### Aufgaben
**1.** Nenne bitte alle wörtlichen Zitate aus dem Kommentar von Pjotr Akopow, die der Artikel über den RIA-Kommentar anführt.
**2.** Erkläre in ein bis drei Sätzen, warum der Kommentar nach dem Artikel über den RIA-Kommentar um 8.01 Uhr wieder von der Internetseite verschwand.

### Seitentext
====

Russland verkündet aus Versehen den Sieg

von Redaktion

München – Es war ein bisschen voreilig, was die russische Nachrichtenagentur RIA Novosti am Samstag um 8 Uhr in der Früh veröffentlicht hat. Nämlich einen pathetischen Siegeskommentar, ein Putin-Loblied voller Kriegspathos. „Vor unseren Augen wird eine neue Welt geboren“, heißt es gleich zu Beginn des Textes von RIA-Kommentator Pjotr Akopow. „Russlands Militär-operation in der Ukraine hat eine neue Ära eingeläutet.“

Doch auch der russischen Nachrichtenagentur muss am Samstag aufgefallen sein, dass der Krieg noch nicht gewonnen und Kiew noch immer in ukrainischer Hand ist. Um 8.01 Uhr wurde der Kommentar wieder von der Internetseite genommen – jedoch vergisst das Internet nicht. Auf einer Archivseite findet sich der Wortlaut des Textes noch immer. Es ist ein einzigartiges Zeugnis russischer Propaganda. „Russland ist dabei, seine Einheit wiederherzustellen“, heißt es, „die Tragödie von 1991, diese schreckliche Katastrophe unserer Geschichte, ihre unnatürliche Zerrissenheit, ist überwunden.“ Will heißen: Der Angriffskrieg auf die Ukraine soll den Untergang der Sowjetunion wiedergutmachen. Das ist die Logik des Kommentars, das ist die Logik Putins.

====

Daten zur Zuordnung von Pixelkoordinaten

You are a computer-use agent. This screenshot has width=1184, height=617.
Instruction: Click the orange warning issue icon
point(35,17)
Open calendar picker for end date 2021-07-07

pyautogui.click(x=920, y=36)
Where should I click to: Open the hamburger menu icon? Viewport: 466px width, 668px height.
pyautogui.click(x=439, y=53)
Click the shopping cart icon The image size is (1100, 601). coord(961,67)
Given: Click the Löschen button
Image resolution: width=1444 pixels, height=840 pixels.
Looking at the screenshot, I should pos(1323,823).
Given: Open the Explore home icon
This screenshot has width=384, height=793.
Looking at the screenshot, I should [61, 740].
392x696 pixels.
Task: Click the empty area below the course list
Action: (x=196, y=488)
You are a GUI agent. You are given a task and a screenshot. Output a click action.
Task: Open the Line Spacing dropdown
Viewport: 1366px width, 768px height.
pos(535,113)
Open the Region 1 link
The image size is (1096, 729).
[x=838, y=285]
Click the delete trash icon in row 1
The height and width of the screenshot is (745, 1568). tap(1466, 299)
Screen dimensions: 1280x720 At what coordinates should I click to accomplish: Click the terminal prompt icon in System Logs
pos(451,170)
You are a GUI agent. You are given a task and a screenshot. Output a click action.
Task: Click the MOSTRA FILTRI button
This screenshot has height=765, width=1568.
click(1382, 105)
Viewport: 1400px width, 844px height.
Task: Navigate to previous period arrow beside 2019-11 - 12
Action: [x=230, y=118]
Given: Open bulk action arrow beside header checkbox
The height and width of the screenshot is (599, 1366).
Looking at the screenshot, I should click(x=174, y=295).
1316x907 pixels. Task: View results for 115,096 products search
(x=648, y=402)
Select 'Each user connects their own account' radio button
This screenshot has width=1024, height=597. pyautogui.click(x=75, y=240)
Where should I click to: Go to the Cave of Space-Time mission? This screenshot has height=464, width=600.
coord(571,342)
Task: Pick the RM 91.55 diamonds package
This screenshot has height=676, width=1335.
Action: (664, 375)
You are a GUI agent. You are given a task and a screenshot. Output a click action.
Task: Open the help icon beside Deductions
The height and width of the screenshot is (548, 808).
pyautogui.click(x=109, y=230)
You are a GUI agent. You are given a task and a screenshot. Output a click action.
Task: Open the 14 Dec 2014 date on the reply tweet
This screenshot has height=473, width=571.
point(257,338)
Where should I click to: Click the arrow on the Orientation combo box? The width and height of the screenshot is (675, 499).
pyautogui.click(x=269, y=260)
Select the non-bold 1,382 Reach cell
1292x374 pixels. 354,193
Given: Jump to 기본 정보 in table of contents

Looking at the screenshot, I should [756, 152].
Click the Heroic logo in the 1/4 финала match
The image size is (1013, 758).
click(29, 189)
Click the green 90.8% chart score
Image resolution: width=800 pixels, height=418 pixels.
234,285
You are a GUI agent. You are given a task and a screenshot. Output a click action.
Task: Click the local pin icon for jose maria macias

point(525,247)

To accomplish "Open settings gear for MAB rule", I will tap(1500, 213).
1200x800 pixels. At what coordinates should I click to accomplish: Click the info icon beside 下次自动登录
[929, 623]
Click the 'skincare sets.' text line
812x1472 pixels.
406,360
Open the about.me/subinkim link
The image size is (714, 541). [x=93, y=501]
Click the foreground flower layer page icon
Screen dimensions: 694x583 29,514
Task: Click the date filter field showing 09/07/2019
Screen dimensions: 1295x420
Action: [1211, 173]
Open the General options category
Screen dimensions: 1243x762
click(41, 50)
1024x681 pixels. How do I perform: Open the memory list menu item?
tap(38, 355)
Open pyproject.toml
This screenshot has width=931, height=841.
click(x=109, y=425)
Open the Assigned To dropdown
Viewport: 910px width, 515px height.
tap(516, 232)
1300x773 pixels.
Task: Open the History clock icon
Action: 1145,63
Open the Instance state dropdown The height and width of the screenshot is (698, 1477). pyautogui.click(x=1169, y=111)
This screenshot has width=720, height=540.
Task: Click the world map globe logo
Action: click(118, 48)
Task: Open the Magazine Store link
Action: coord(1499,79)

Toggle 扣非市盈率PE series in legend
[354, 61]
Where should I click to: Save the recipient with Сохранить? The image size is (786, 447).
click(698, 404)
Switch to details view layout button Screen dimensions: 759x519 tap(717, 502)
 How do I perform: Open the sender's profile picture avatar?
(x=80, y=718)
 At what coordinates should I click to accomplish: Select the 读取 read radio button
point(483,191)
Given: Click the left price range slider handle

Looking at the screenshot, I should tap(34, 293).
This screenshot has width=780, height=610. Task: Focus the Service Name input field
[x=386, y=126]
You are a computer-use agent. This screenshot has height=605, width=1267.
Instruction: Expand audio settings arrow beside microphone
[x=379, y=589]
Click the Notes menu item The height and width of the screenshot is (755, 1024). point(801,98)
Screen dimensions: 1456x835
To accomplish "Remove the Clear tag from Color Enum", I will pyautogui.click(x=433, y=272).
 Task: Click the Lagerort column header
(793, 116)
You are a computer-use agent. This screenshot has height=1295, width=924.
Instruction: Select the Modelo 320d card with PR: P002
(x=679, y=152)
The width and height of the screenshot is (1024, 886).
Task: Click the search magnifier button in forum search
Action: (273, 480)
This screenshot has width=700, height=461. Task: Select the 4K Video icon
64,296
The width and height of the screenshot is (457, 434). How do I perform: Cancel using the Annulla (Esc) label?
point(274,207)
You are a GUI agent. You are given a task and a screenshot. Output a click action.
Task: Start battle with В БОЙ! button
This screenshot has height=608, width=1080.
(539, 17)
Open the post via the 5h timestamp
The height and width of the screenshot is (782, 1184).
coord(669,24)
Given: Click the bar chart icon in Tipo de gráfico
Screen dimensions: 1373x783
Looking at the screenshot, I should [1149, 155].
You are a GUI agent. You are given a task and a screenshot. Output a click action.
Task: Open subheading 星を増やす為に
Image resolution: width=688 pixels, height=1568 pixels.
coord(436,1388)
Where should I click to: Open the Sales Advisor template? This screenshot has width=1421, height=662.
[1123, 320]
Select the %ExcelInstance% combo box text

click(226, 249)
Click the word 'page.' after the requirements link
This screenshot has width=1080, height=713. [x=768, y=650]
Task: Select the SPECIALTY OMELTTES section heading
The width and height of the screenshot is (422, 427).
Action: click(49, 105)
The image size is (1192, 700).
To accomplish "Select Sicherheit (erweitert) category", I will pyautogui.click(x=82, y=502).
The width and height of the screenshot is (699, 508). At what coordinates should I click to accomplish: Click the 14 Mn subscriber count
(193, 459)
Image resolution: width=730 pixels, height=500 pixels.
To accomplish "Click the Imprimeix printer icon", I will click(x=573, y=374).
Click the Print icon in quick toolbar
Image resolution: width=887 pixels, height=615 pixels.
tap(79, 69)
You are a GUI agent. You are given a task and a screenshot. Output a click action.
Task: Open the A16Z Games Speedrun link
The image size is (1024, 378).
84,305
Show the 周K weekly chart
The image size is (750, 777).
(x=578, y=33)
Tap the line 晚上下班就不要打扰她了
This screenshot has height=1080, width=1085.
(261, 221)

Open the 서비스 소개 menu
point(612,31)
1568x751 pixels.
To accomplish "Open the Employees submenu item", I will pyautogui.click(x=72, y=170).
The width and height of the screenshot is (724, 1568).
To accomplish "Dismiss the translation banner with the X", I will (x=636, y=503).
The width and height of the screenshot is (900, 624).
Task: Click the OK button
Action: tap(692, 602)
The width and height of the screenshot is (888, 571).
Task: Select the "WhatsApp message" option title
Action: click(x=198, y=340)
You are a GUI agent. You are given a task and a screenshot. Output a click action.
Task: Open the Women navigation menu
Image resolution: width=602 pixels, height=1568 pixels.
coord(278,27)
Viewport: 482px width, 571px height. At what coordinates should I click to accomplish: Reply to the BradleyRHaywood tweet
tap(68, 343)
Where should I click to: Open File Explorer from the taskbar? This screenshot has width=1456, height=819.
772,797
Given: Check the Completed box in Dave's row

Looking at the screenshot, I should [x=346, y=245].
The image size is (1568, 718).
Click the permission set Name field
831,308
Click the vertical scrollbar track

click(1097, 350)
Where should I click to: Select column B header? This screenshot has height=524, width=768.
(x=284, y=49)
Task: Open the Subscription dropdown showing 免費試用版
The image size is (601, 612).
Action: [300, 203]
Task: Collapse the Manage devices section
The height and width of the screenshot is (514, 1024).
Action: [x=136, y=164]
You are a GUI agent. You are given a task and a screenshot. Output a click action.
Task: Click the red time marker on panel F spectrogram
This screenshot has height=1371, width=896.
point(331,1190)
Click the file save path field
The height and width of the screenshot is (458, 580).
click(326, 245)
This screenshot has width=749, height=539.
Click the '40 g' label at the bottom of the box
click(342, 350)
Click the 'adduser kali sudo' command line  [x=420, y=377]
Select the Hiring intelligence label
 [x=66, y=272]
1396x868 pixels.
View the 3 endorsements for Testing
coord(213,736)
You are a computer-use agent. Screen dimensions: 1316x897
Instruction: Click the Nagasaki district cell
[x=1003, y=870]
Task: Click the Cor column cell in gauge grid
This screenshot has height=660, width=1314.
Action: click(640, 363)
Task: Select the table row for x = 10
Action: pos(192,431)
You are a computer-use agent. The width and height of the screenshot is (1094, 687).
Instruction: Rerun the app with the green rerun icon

====

### Lösungen
**1.**
- „Vor unseren Augen wird eine neue Welt geboren“
- „Russlands Militär-operation in der Ukraine hat eine neue Ära eingeläutet.“
- „Russland ist dabei, seine Einheit wiederherzustellen“
- „die Tragödie von 1991, diese schreckliche Katastrophe unserer Geschichte, ihre unnatürliche Zerrissenheit, ist überwunden.“

**2.** Der Nachrichtenagentur muss aufgefallen sein, dass der Krieg noch nicht gewonnen und Kiew noch immer in ukrainischer Hand war. Der Siegeskommentar war also voreilig erschienen.